Should a vaccine be widthdrawn because the disease itself is rare and public confidence in it is lowered? Such is the debate Nature discusses this week with regards to making a new vaccine available for treating Lyme disease. Now Lyme disease isn't the most common of diseases, unable to spread between humans it instead is primarily carried from parasitic ticks that are found on deer to people living near these animals. Unfortunately, despite this the disease is on the increase, possibly due to other animals serving as vectors for transporting ticks and higher contact between people and deer.
Lyme disease, first described by Allen Steere in 1975 after an outbreak of arthritis in children living near Lyme, Connecticut. In the short term it was discovered that Lyme disease causes some fairly nasty flu-like symptoms, a rash and sometimes neurological problems including meningitis. Over time, the disease starts to manifest itself as delibilitating joint pain later progressing to a form of arthritis. As it turns out, this disease was caused by a spirochate bacterium called Borrelia burgdorferi that was spread by deer ticks. Later, patients claiming to have suffered an infection with the organism had symptoms similar to chronic fatigue syndrome, although Steere disagreed that there was any association (leading to the "Lyme Scandal").

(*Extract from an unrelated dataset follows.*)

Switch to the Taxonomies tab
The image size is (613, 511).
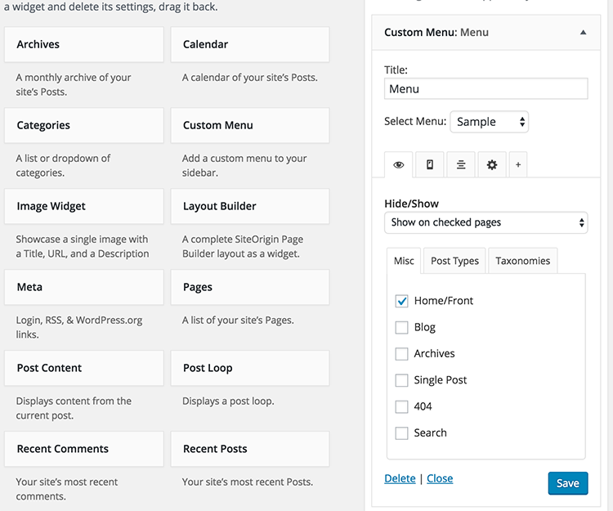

Although antibiotics are very effective such as oral amoxycillin if caught early, the treatment for more chronic manifestations is far from pleasant. Essentially, this involves the injection of several antibiotics intravenously into the body over several weeks to eliminate the organism. Eventually, one of the major drug companies, GalaxoSmithKline produced a vaccine using a structure on the outer structure of the bacterium called OspA. Unfortunately, speculation that quickly spread among the public that the vaccine may be associated with autoimmune disorders put an end to the vaccine. While these claims were never substantiated by the FDA or the CDC, they still put an end to the vaccine which was widthdrawn from the market.
Now another company, Baxter vaccines based in Austria has decided to have another crack at producing a vaccine against lyme disease. In this particular case, they have used a vaccine again based on the OspA protein, essentially re-releasing the previously failed GalaxoSmithKline vaccine with one key modification: The removal of a small protein sequence. This short protein attached to OspA was the one at the center of a large debate over the possibility of the original vaccine causing an autoimmune disorder. It was hypothesised that because this short protein resembled that of another human protein, it might cause the immune system to make a 'mistake' and attack self proteins. This process, known as 'molecular mimicry' was assumed to be the cause of the later arthritis that manifests after an infection with Borrelia burgdorefi.
Over time however, no study has demonstrated that the molecular mimicry hypothesis surrounding OspA is correct and that a wide range of protein sequences can activate the immune cells involved and with widely different sequences, dealing heavy damage to the molecular mimicry hypothesis. Even so, the new vaccine will lack the particular protein sequence of the original in order to avoid public controversy.
The development of a vaccine surrounding lyme disease tells an interesting story about how misguided public opinion can often be the death of a vaccine. Although not widely spread, the concern over side effects (real or imagined) often paints a more pressing picture in the publics mind rather than the actual infectious organism in question. In many respects, this is merely the symptom of a society that has benefitted from the widespread use of vaccines and antibiotics that have wiped out most common infectious diseases already. The lessons learned from the failed introduction to lyme disease could also be applied to other cases, including the recent introduction of MeNZB to New Zealand.